DATASET EXTRACT ->
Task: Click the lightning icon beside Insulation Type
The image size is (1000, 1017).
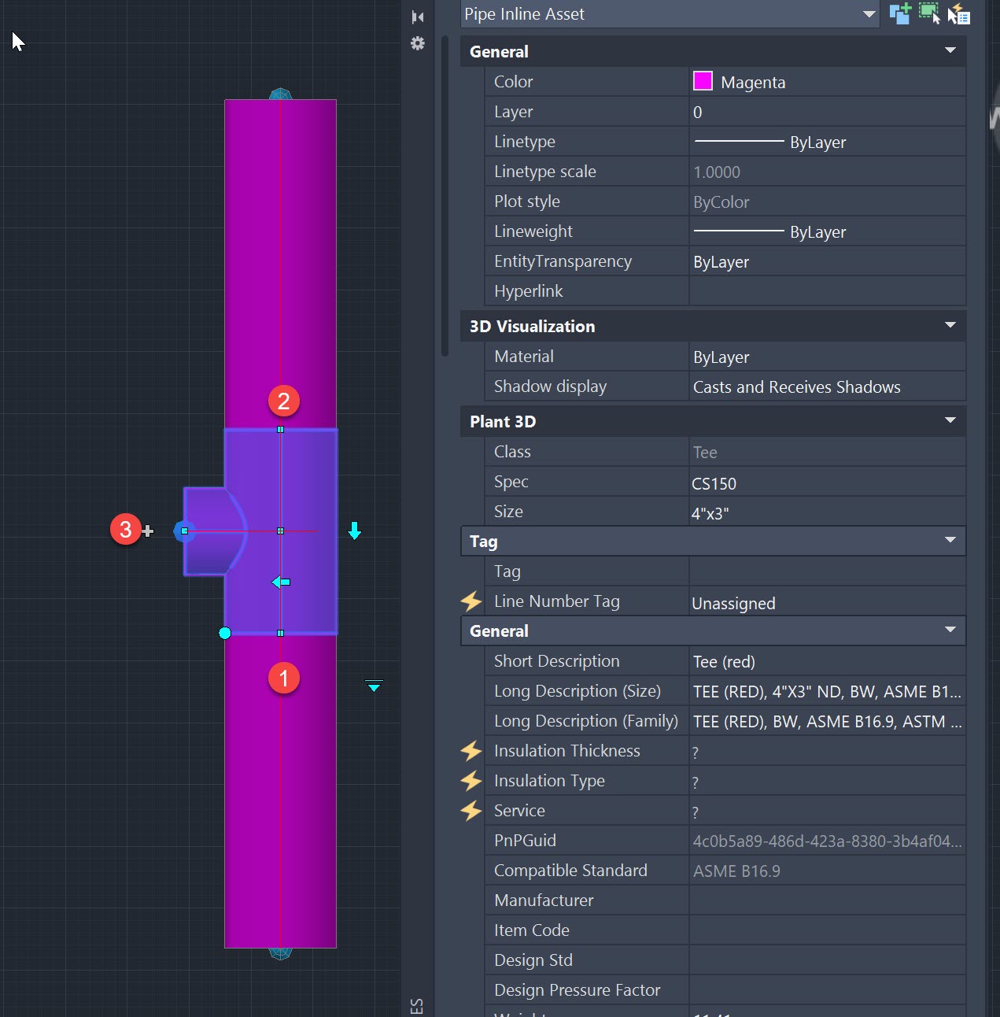Action: point(470,781)
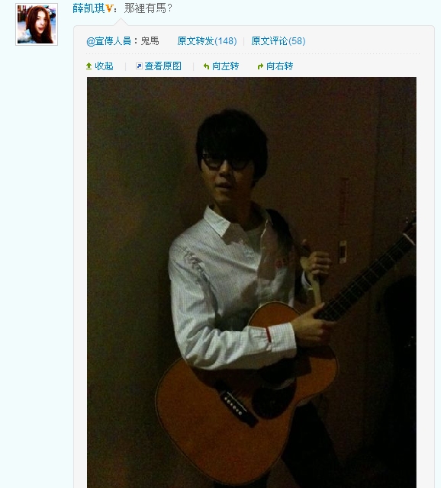The image size is (441, 488).
Task: Click the number 148 in repost count
Action: 226,41
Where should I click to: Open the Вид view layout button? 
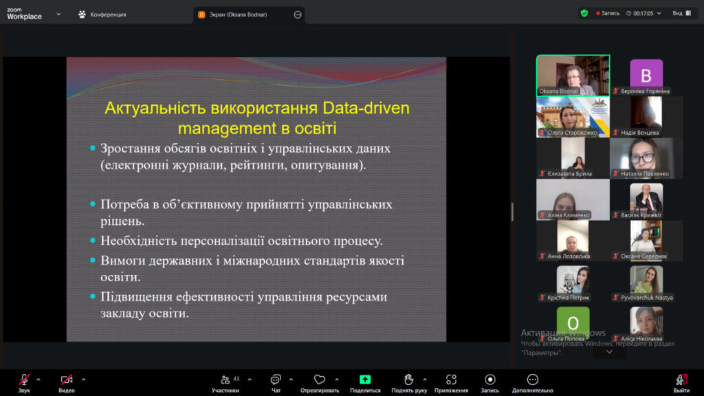coord(682,13)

ASSIGNMENT ->
Reproduce the lines from the line with "The image size is (1000, 1017)." through the last line of the entries exactly, including both ends and excluding pictures.

ANSWER TO THE PROBLEM ->
The image size is (1000, 1017).
Action: point(470,781)
The image size is (441, 488).
Task: Click the number 148 in repost count
Action: 226,41
Where should I click to: Open the Вид view layout button? 
coord(682,13)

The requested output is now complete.